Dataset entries
================================

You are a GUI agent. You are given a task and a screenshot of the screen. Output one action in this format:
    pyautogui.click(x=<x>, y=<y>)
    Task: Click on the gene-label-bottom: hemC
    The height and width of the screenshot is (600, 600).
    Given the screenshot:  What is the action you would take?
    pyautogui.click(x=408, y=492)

================================

TASK BRIEF:
Copy out the lines above word for word, with nothing changed.

TASK OUTPUT:
You are a GUI agent. You are given a task and a screenshot of the screen. Output one action in this format:
    pyautogui.click(x=<x>, y=<y>)
    Task: Click on the gene-label-bottom: hemC
    The height and width of the screenshot is (600, 600).
    Given the screenshot:  What is the action you would take?
    pyautogui.click(x=408, y=492)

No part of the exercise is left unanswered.